→ TASK DESCRIPTION
Nothing but an exact copy is wanted here: the line with "下页 > (903, 798)" and all the lines that follow it in the entries below.

→ DATA IN THIS EXERCISE
_ _ _

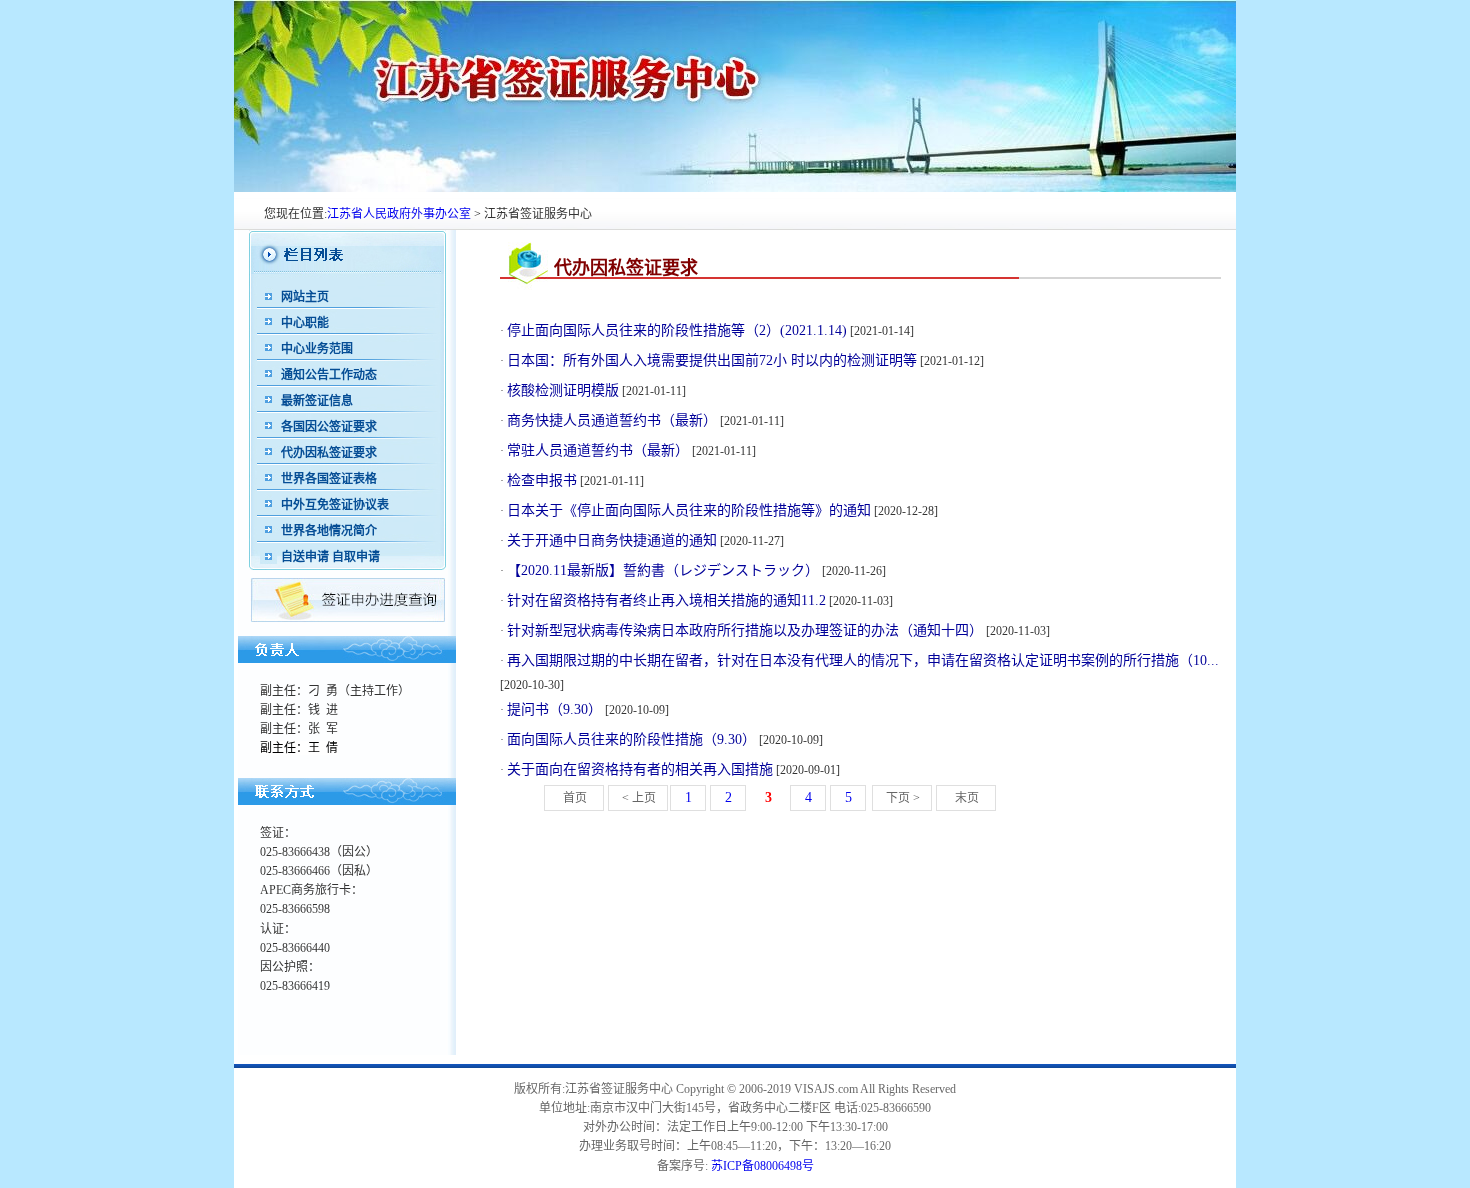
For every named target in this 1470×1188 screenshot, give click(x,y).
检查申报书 (542, 480)
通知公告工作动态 (329, 375)
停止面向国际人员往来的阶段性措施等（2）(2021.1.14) (677, 330)
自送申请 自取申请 (330, 557)
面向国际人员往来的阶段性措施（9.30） (631, 739)
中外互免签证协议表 (335, 505)
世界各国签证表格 (329, 479)
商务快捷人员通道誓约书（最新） (612, 420)
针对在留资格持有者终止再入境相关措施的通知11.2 (666, 600)
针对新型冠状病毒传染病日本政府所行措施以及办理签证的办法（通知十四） (745, 630)
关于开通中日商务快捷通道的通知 (612, 540)
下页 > (903, 798)
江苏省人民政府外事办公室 (399, 214)
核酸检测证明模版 (563, 390)
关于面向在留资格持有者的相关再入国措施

_ _ _

→ ANSWER BELOW
下页 > (903, 798)
江苏省人民政府外事办公室 (399, 214)
核酸检测证明模版 (563, 390)
关于面向在留资格持有者的相关再入国措施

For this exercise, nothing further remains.